◆ EXERCISE DETAILS ◆
Every entry below must be retyped exactly, and the pictures must be left out.

◆ RECORDS SHOWN ◆

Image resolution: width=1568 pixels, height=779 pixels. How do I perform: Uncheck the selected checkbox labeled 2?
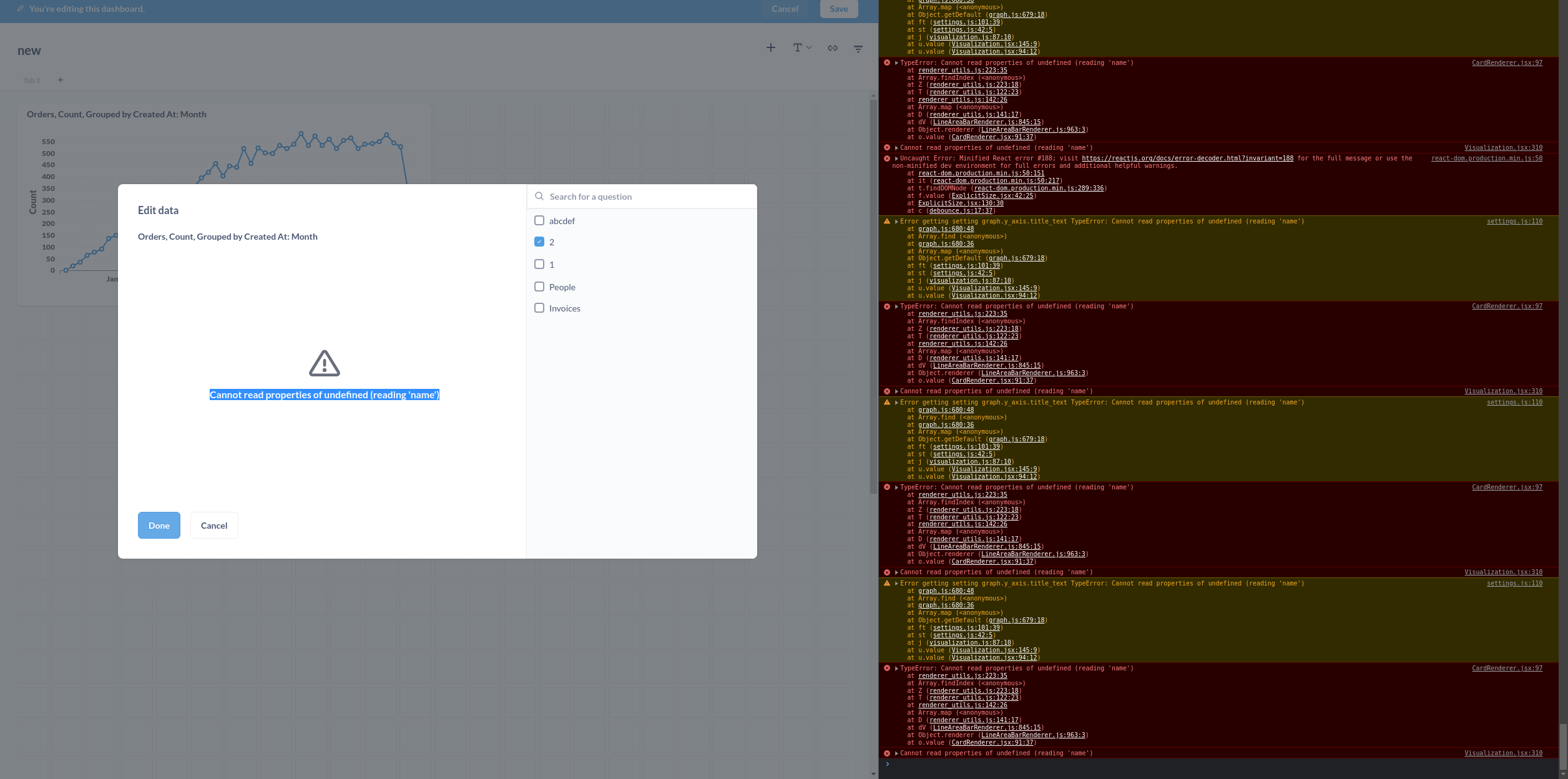click(x=539, y=242)
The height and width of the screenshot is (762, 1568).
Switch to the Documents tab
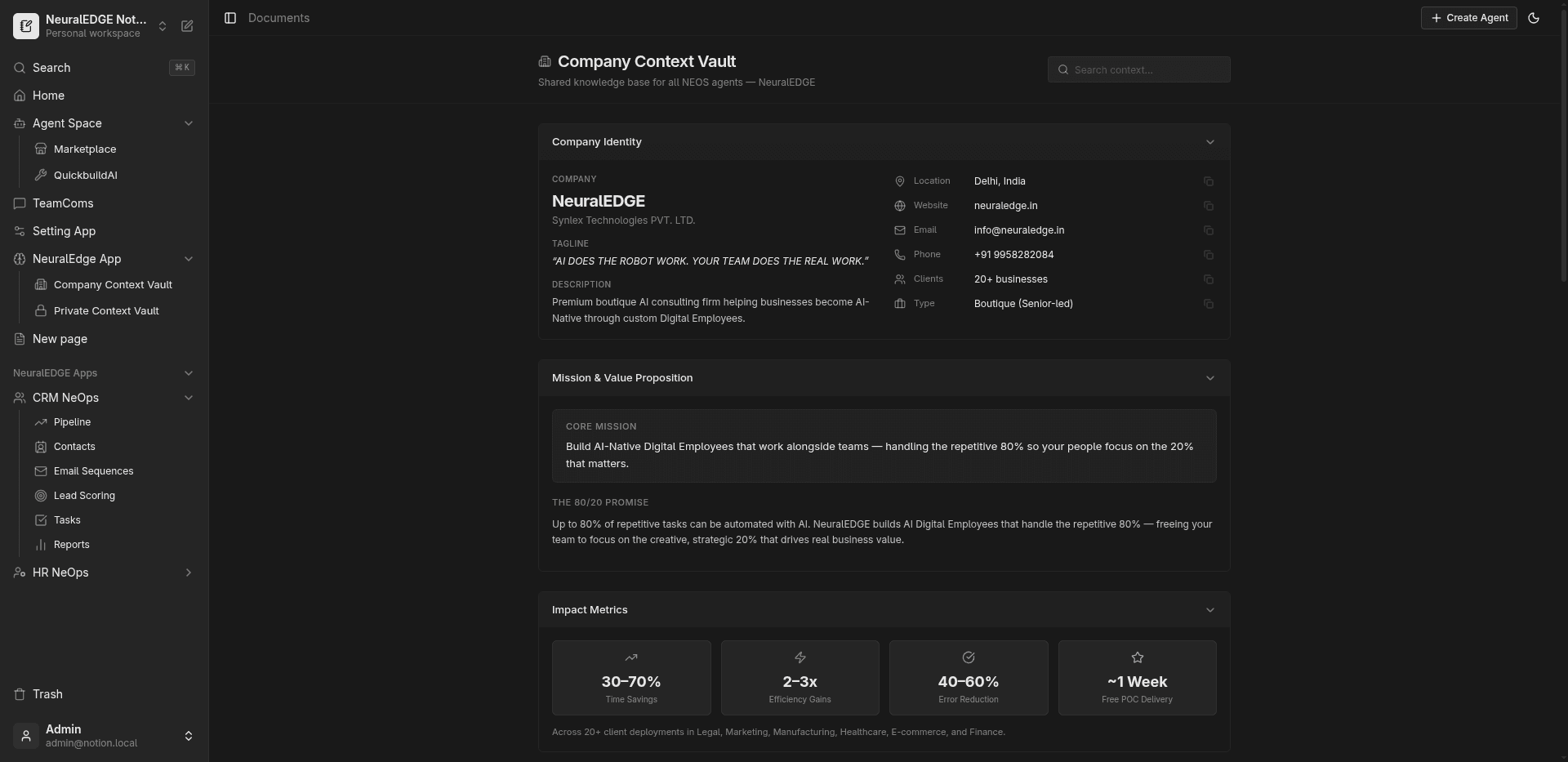[x=279, y=17]
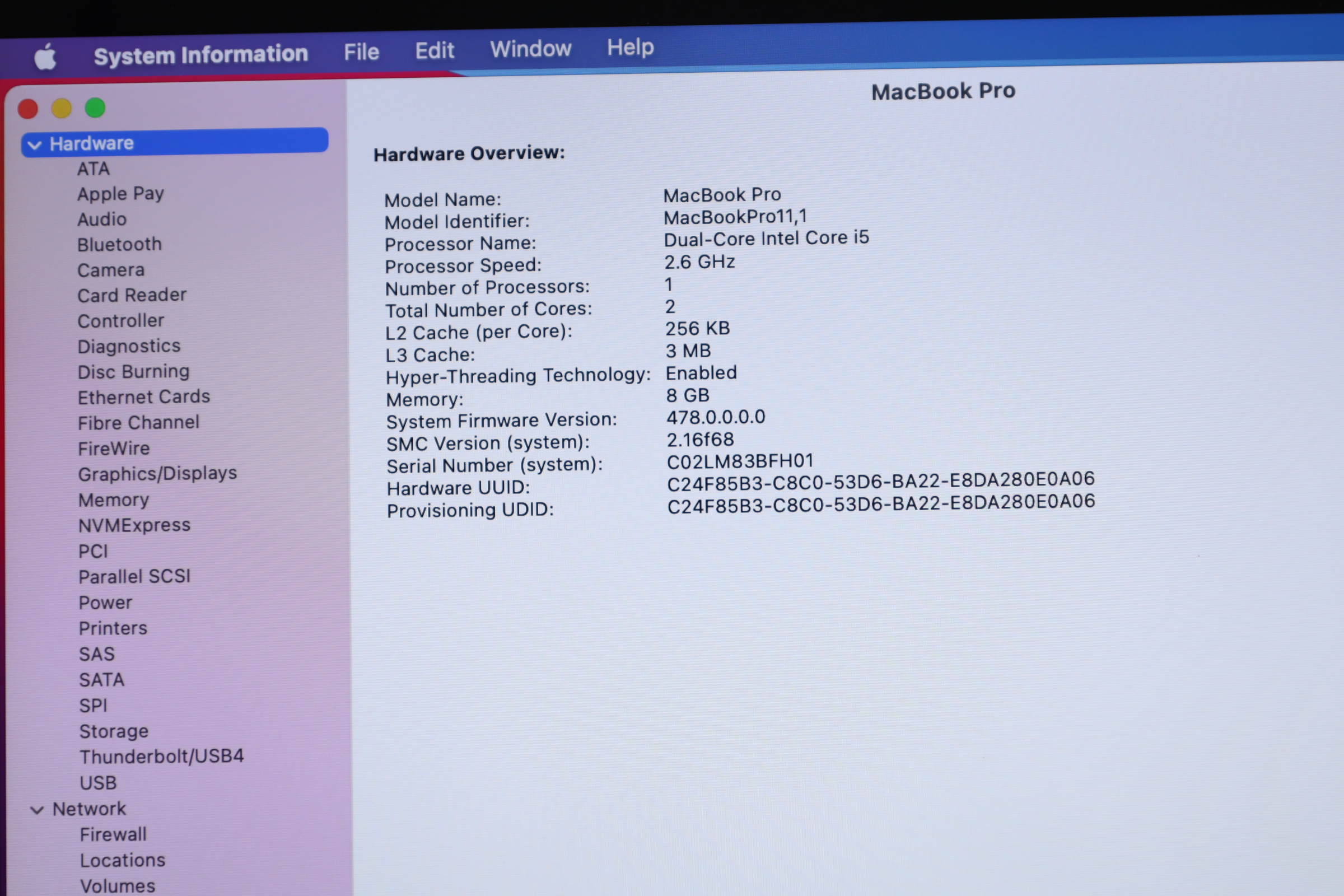This screenshot has width=1344, height=896.
Task: Click the red close window button
Action: click(x=28, y=109)
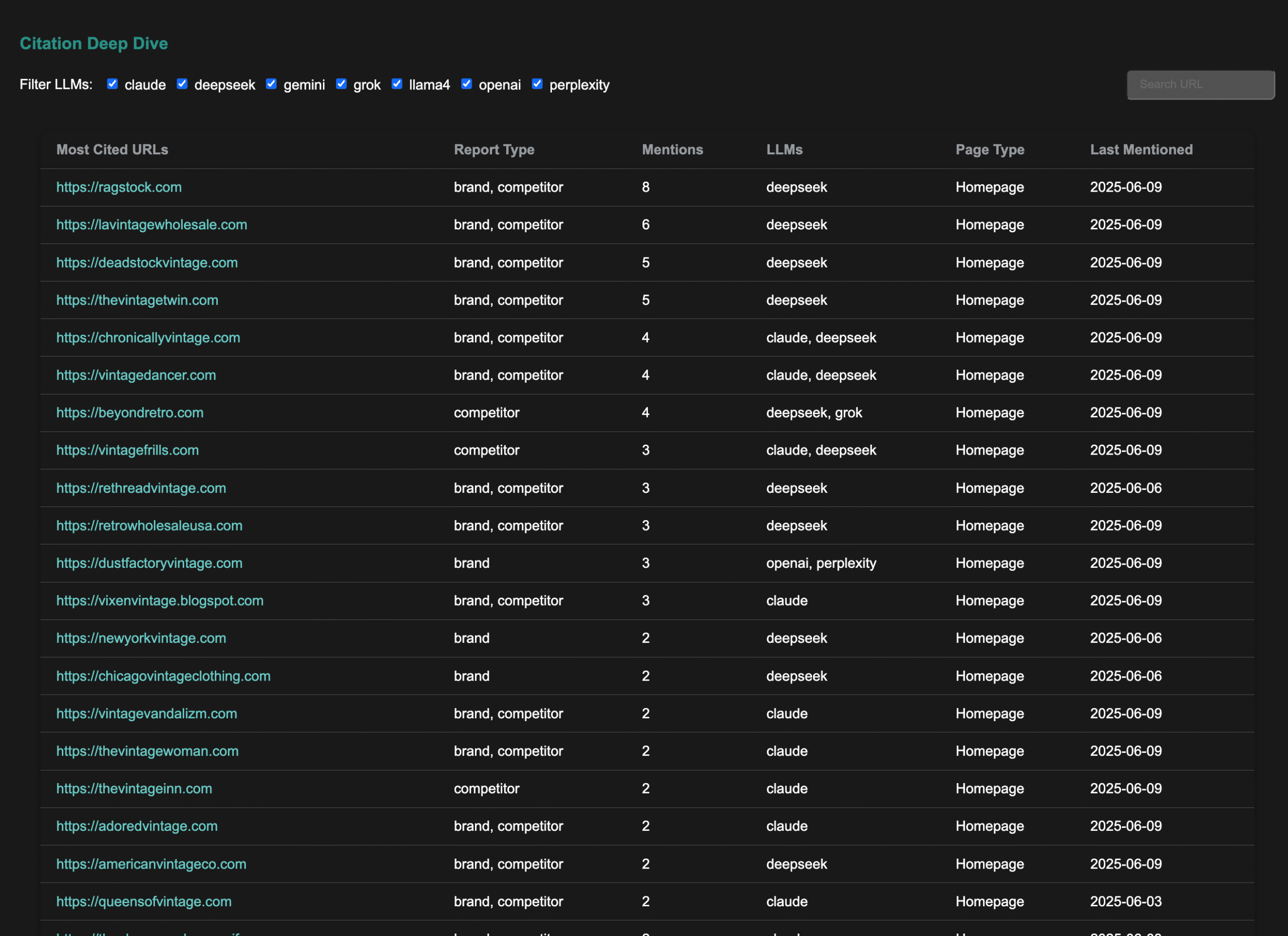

◆ EXERCISE ANSWER ◆
Image resolution: width=1568 pixels, height=779 pixels. How do I perform: Uncheck the selected checkbox labeled 2?
click(x=539, y=242)
The height and width of the screenshot is (762, 1568).
Switch to the Documents tab
[x=279, y=17]
This screenshot has width=1344, height=896.
Task: Click the red close window button
Action: click(x=28, y=109)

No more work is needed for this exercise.